Da Jugendkriminalität und Jugendgewalt häufig Folgen einer von den Jugendlichen empfundenen Perspektivlosigkeit sind, muss vor allem diese entschieden bekämpft werden. So sind eine gute Bildung und Ausbildung Voraussetzungen für Chancen auf dem Arbeitsmarkt und damit verbunden für sozialen Aufstieg. Wer beruflich und sozial integriert ist, der sieht Perspektiven und wird seltener straffällig. Grundvoraussetzung dafür ist die Beherrschung der deutschen Sprache. Gerade Kinder mit Migrationshintergrund müssen deshalb mit Fördermaßnahmen erreicht werden. Auch muss die Prävention an Schulen durch Schulpsychologen gestärkt werden. Mittel, die in Prävention investiert werden, verringern die Kosten für Strafverfolgung und weitere Folgekosten.

Neben dem Bildungsbereich stellt das Sport- und Vereinsleben einen wichtigen Baustein zur sozialen Integration dar, der Ausgrenzung und ein Abdriften in die Kriminalität verhindern helfen kann. In diesen Bereichen muss deshalb weiterhin ein Schwerpunkt der Landespolitik liegen.

Der Landtag des Saarlandes:

· lehnt eine verstärkte Anwendung des Erwachsenenstrafrechts auf Heranwachsende sowie eine Erhöhung der Höchststrafe von 10 auf 15 Jahre bei der Jugendstrafe ab;

· sieht den Erziehungsgedanken im Jugendstrafrecht als wichtiges Mittel an, um kriminelle Karrieren zu beenden und die Gesellschaft vor künftigen Straftaten zu schützen;

· erkennt in Bildung, Sprachförderung und sozialer Integration Schlüssel zur Vorbeugung gegen Jugendkriminalität.

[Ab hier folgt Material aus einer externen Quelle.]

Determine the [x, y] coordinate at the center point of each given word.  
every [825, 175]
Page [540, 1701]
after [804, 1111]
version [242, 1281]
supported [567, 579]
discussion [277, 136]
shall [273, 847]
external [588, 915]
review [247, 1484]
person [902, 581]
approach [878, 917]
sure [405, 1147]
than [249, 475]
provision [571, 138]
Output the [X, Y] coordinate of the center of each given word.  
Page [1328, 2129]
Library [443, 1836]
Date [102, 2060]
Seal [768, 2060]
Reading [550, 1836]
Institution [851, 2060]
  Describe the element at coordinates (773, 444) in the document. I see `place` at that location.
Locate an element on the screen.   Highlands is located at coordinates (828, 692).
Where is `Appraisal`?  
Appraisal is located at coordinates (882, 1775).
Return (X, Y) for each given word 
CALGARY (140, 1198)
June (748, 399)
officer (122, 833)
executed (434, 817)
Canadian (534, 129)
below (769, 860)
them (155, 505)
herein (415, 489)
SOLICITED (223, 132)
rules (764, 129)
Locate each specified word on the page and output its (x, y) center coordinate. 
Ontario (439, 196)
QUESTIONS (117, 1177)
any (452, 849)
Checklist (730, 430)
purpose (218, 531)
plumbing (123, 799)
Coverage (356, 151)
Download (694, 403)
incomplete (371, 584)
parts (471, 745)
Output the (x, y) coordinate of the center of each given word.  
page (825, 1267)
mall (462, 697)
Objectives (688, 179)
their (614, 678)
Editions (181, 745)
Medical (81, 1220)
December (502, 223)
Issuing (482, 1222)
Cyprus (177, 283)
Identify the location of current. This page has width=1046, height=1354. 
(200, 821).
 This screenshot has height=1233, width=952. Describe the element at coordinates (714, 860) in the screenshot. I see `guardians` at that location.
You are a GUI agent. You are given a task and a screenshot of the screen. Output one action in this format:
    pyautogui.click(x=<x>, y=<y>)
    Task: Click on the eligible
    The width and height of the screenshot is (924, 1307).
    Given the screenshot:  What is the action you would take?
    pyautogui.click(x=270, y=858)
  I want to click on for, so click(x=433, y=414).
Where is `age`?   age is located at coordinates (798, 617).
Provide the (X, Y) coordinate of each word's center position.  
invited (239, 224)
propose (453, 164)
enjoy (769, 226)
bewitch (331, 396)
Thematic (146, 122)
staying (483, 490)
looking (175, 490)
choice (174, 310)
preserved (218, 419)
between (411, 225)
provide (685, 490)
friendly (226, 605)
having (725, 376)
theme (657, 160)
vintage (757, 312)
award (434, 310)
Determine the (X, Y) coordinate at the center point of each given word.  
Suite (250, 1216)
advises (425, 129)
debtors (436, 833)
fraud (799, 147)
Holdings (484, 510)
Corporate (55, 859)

Der Landtag des Saarlandes fordert von der Landesregierung:

· eine bessere personelle Ausstattung in der Strafverfolgung bei Jugendsachen, um Verfahren zu beschleunigen und die Strafe „auf dem Fuße" folgen zu lassen und damit die bestehenden rechtlichen Möglichkeiten besser auszuschöpfen;

· eine bessere personelle Ausstattung und Stärkung der Bewährungshilfe;

· ein Erziehungsprojekt, das sich gezielt an jugendliche und heranwachsende Intensivtäter richtet;

· ein verstärktes Angebot von Maßnahmen wie zum Beispiel Anti-Aggressionskursen, damit den Jugendgerichten solche wirksamen Mittel gegen Jugendgewalt auch tatsächlich in ausreichender Zahl zur Verfügung stehen;

· die Einrichtung eines „Teen-Court"-Modellprojektes zur Bekämpfung von Bagatellkriminalität;

· den Ausbau bestehender und die Entwicklung von weiteren Präventionsprojekten und Integrationsmaßnahmen im Bildungsbereich, wie zum Beispiel „Wir im Verein mit dir" und „Früh Deutsch lernen", sowie den verstärkten Einsatz von Schulpsychologen.